Another thing is, his comedic sensibility — and I’m going way out on a limb and saying he has a sensibility — was much different than mine. He hated Dana Gould, he hated the Deaf Frat Guy… basically, here’s how you knew Jack hated something: if I loved a guy on the show, he hated the guy on the show and vice versa. More “cooch talk”, more “Cocktober”, more “Manuary”, more of that stuff. His suggestions, other than the Wing Bowl, were like, “How about you give out the time?” And I was always like, “Jack, don’t you listen to the fucking show? All I do is make fun of the other idiots who give out the time.” It’s, ironically, a waste of time. See, radio’s about spinning wheels and wasting time. It’s about guys with subpar intellects killing four goddamn hours a morning. How do you kill four hours? I don’t want to kill four hours! I’d like to connect for four hours. And yeah, you’re gonna do your bits and some stuff’s going to work and some stuff will be better than others and yeah, I can’t do four hours of making fun of the mayor, making fun of the department of building or transportation. I understand that. There has to be some laughs. There has to be some smiles. There has to be some jokes in there somewhere, and I understand there’s a balance to strike, and maybe I never found that balance.

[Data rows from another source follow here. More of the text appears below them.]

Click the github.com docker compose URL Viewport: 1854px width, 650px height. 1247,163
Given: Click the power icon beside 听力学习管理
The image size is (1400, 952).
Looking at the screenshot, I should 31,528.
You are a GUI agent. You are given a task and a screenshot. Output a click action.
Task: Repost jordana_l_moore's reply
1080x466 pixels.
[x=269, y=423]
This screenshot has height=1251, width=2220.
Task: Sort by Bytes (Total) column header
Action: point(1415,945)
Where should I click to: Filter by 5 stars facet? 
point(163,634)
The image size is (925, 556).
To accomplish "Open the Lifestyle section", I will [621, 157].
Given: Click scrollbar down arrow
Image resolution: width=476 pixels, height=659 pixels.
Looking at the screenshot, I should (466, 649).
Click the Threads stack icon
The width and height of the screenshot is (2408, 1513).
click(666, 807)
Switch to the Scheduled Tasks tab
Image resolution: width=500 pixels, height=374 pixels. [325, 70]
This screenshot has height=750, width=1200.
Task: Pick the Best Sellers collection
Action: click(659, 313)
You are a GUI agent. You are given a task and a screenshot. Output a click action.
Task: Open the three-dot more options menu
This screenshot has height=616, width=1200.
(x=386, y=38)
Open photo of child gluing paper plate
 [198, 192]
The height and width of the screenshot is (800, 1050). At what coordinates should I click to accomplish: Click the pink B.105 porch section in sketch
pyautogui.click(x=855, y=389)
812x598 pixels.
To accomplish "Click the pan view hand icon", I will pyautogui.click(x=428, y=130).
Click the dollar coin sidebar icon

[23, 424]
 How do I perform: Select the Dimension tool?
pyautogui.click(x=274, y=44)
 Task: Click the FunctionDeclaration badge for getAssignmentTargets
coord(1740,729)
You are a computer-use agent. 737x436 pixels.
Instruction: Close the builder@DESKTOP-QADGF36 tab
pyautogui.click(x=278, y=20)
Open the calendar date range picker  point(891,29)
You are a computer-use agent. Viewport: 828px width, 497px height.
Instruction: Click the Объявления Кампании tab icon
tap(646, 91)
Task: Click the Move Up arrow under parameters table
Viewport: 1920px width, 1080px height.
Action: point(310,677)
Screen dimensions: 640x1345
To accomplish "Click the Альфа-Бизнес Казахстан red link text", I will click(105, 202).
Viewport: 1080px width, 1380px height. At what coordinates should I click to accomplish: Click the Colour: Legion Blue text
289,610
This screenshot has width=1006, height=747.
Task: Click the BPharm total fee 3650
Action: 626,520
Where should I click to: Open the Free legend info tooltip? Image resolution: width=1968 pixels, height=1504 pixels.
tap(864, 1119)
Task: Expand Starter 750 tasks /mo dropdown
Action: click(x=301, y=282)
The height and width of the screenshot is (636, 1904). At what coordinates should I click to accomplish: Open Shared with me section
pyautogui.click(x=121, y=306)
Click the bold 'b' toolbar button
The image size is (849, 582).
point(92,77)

But what I’d like to do now is a little experiment, because I think this is a really good time for us. And when I say us, I mean guys like me who don’t want to sit around and bullshit and make up stories. And by the way, that’s the other thing about radio: half the shit you hear is a fuckin’ lie. Truth be told, the reason I had to get away from [former co-host] Danny [Bonaduce] is because he stretched the truth so thin I could see through it and I felt like I was an accomplice in a crime when we were talking to our listeners. Danny is another guy who’s a good guy, just a bad fit; he does a pro wrestling version of radio. He does the kind of radio that Jack Silver would like, which is… theater of the mind. Pick up a persona and run with it. Whatever you see in pro wrestling, that’s about it: take on a persona, drive it into the ground, all attitude, not much content, wash, rinse, repeat. That’s essentially what radio does, and I wanted to talk to people.

I always just thought, you’re talking to hundreds of thousands of people and what the fuck are you saying? It’s a fat guy eating wings? That’s what it is? If I had a microphone and it was hooked up to ten Rose Bowls that were filled to capacity and I had it for four hours a day, I would spend half the time watching morbidly obese guys eat hot wings? It seems ridiculous to me, yet that’s the direction. That’s where we’re heading. And then it becomes one of these negative spirals, because it’s like, are we just keeping up with the dumbasses, or we causing the demise of the intelligent people? Are we causing them to be dumb? Think about it. That’s the logic in radio: “Look, you’re smart, fine, but everyone who’s listening to you is dumb, so dumb it up for them,” as opposed to try to raise their awareness a little and have them come up and meet you.

[ … ]

Maybe we can assemble a team of interesting, smart people, not only here in California, not only here in the United States, but around the world, anywhere they speak English, anywhere someone has an idea, anywhere they think they’re not being serviced by the current ‘tards that are being put on the radio, maybe we can make a community. And maybe we can fight back, and maybe we can unite and maybe we can create a place for interesting voices and then this show can become a place for interesting voices. And we can talk without the limits, and without the constraints that you have when you do terrestrial radio.